The dynamics of the smoking wage penalty☆
Introduction
Smoking cigarettes is associated with well-documented expected longevity (Darden, Gilleskie, Strumpf, 2018, Doll, Peto, Boreham, Gray, Sutherland, 2004) and health care expenditure (Sloan, Ostermann, Conover, Taylor, Picone, 2006, Xu, Bishop, Kennedy, Simpson, Pechacek, 2015) effects. In addition, smokers earn between 2% and 24% lower wages than nonsmokers (Auld, 2005, Grafova, Stafford, 2009, van Ours, 2004), but neither the magnitude nor the mechanisms behind the smoking wage gap are well understood. A simple set of explanations is that smokers are less productive due to higher rates of absenteeism and illness, and they generate higher health care costs, which may be particularly important to firms that self-insure.1 Similarly, employers may have preferences (increasingly over time) for nonsmokers, and the smoking wage gap may emerge because labor market opportunities are less forthcoming to smokers (Hotchkiss, Pitts, July 2013, Roulin, Bhatnagar, 2018). While the literature has focused on these types of static mechanisms, differences in wages are inherently a dynamic process: smoking behavior and human capital formation begin at young ages, and these endogenous states influence decisions regarding education, labor supply, smoking, and occupation. Failing to account for the joint determination of these histories will lead to biased estimates of the smoking wage gap. Furthermore, there is little empirical evidence on the importance of these life-cycle mechanisms relative to static explanations, especially in early-career workers for whom human capital is still developing.
We estimate a dynamic model of human capital accumulation, wage determination, and smoking behavior to decompose static and life-cycle mechanisms behind the smoking wage gap. In our model, state variables that capture past smoking behavior, work decisions, and human capital accumulation influence the joint decisions to work, smoke, and seek education.

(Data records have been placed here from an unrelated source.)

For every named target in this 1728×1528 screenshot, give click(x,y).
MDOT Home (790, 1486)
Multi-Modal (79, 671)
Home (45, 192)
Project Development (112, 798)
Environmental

Conditional on working, we observe wages and occupational task requirements, which we define as factors that characterize occupations on the basis of mental reasoning, social skills, and physical strenuousness.2 While task requirements shed light on productivity differences as a mechanism for the smoking wage gap, explicitly modeling the sequence of school enrollment decisions characterizes the extent to which those who choose to smoke accumulate lower human capital. An important feature of our dynamic empirical model is the treatment of unobserved heterogeneity, which we allow to be flexibly correlated across behavioral and outcome equations. If, for example, unobserved factors cause some individuals to be more likely to select into physically demanding jobs and to be more likely to start (and continue) smoking, we allow for this correlation. Finally, given that there are approximately 55 million former smokers in the United States, our model allows us to investigate the extent to which wages of former smokers converge to those of nonsmokers (Creamer et al., 2018).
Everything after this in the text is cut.